I had to work various food service and retail jobs right after I escaped a violently physically abusive relationship, and that mixes together just about as well as having to work a strenuous physical labor job right after having both your arms broken. But it was my only option if I wanted to pay the bills and keep food on the table.
Of course customers would get aggressive and hostile with me, of course customers would scream while their faces were red with rage and slam their fists on the counter or even try to physically threaten me. And of course given my very fresh and very untreated PTSD I'd freeze and/or fawn and break down afterwards. Even just moderate aggression like a raised voice or a forceful attitude could send me into freeze/fawn because my brain had just spent years being taught that even something as moderate as a raised voice or a forceful attitude meant I was in physical danger if I didn't back down.
And when my co-workers would witness me freeze up in front of a screaming hostile customer the reaction would range from anywhere from annoyance at how pathetic that was of me to later bragging to me about how much better they would have handled that because they're so much tougher and more assertive than me and needed to preen about that. Instead of even bothering to think about why I might be reacting the way I was or trying to empathize they could only jump on the opportunity to judge me as weak to make themselves feel better about themselves.

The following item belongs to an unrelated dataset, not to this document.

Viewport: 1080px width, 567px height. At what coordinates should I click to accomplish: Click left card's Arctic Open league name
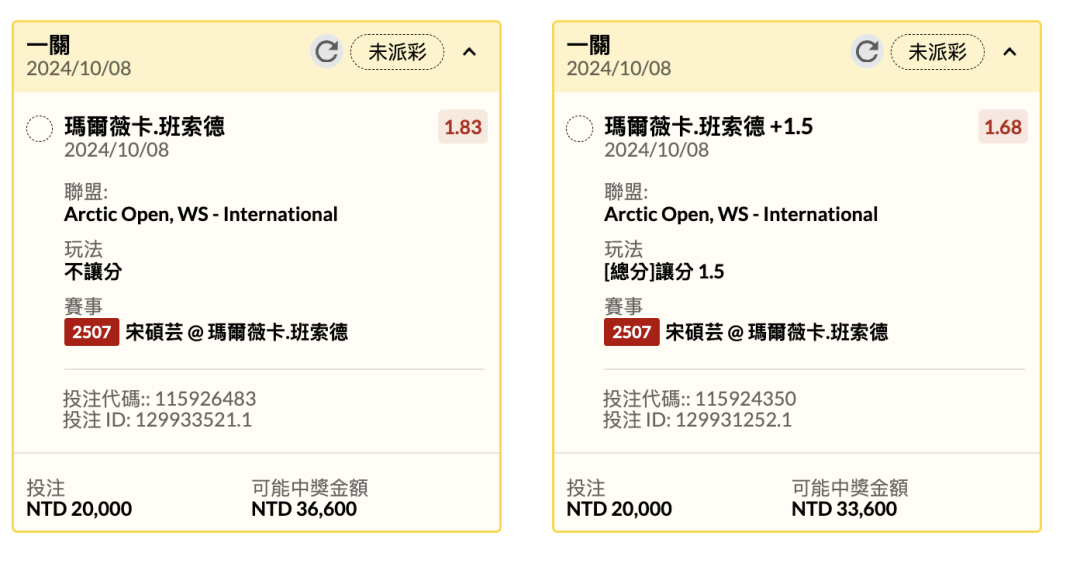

Or a friend of mine who I distanced myself from after I saw how she reacted to her sister's behavior after leaving an abusive relationship. Her sister was of course afraid of her abuser and afraid of confronting him about custody matters, and my friend would always talk about how frustrated she was with her sister for being "so childish and such a scaredy cat". She knew her sister had just been abused, but all she could do was judge her sister for being "weak" and get mad at her sister for her "weakness".
I have spent years in therapy and have regained a lot of my confidence and assertiveness that I'd lost from the abuse. But it still stings in all sorts of ways when I think of how people reacted to my behavior after I'd just escaped the abuse. How everyone's, and I mean everyone's, reaction to seeing me freeze or fawn or break down when I encountered aggression or hostility was to judge me as weak instead of having any understanding at all, and this includes people who knew I was fresh out of an abusive relationship.
If someone had just broken their arm and couldn't carry anything with their freshly broken arm, any normal decent human being's reaction would be to understand why they couldn't carry anything with a freshly broken arm, and any normal decent human being wouldn't expect them to. It's widely understood that if you judged them as pathetic and weak for not being able to carry anything with a freshly broken arm, and if you started preening about how you're so much stronger and better than them because you can carry things with your unbroken arm, that this makes you a colossal fucking asshole and a generally bad person.
Imagine if we could actually approach mental/emotional injuries, like PTSD from a physically violent relationship, with the same understanding.